Chemicals And The Removal Of The Punch Bowl

By John Richardson

LUNCH with a chemicals analyst yesterday, during the blog’s latest trip to Singapore, gave an intriguing glimpse into the world of those who invest in the chemicals industry.

“The Morgan Stanely “Supercycle” report (which the blog wrote about late last year) seems to be on every fund managers desks,” he said.

“These are long-only funds in that while they might trim their positions if markets turn bearish, they remain committed to petrochemicals for several years and therefore believe the Morgan Stanley argument about supply becoming very tight beyond 2012.”

The blog believes that the famous report’s argument – that Asia alone can carry the global chemicals industry to a new sunny upland of sustained profitability – doesn’t stand up. The US and Europe remain too important for consumption.

But the accepted wisdom among these fund managers seems to be that nothing can go wrong, the analyst added.

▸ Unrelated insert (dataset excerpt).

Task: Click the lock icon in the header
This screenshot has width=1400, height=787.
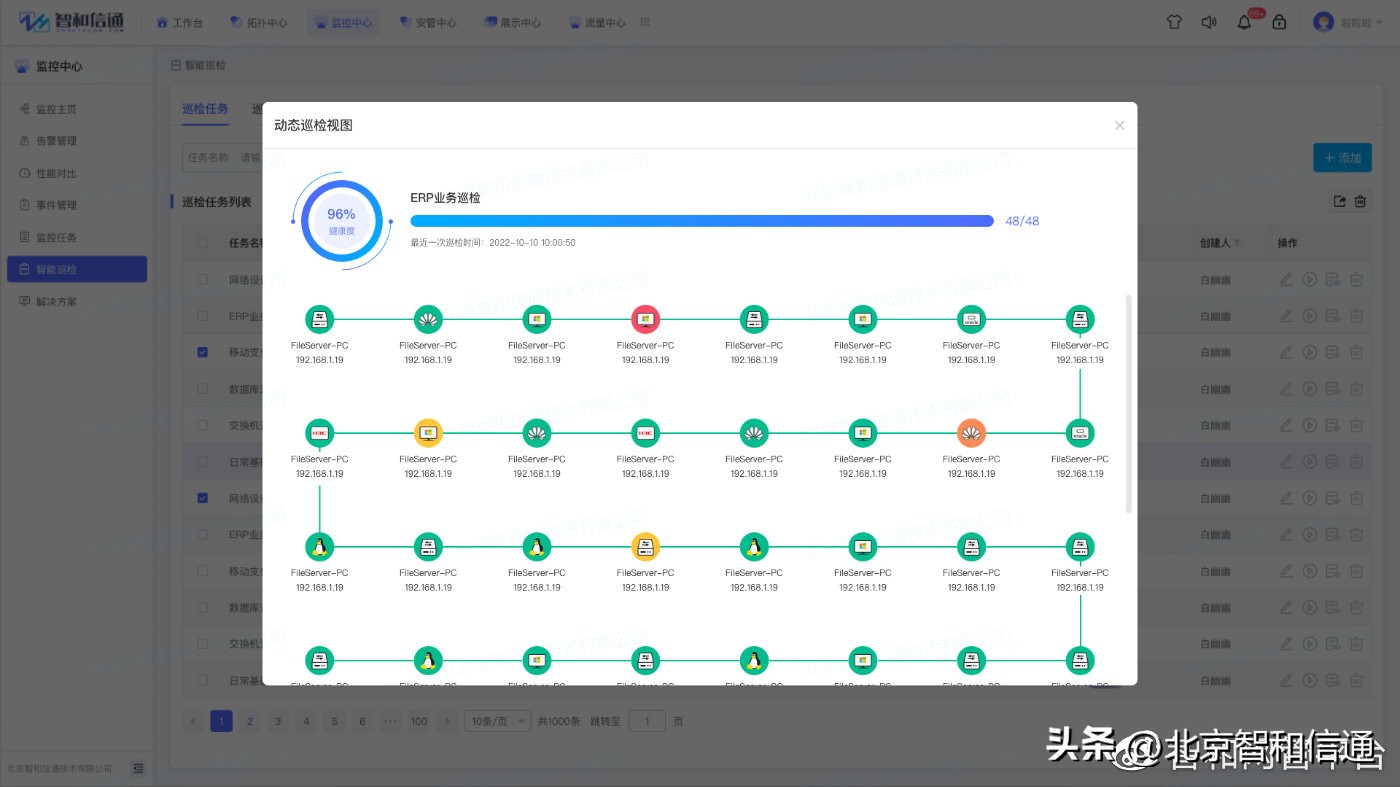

All the risks we highlighted on Monday - and those further detailed by Paul Hodges in his  blog posting on that same day - point to grounds for serious concern.

“What is interesting is that the confidence in petrochemicals has been so great that the sector’s share prices are outperforming overall Asian indices so far this year,” the analyst continued (data to support his argument will follow a little later).

Now what if the short-term investors, those in it for a quick gain, have helped pump-up chemicals share prices by spinning a highly calculated, misleading story about the health of the industry? They may suddenly exit petrochemicals, and lots of other investments, when the punch bowl is finally taken away from the party - leaving “long only” investors severely burnt.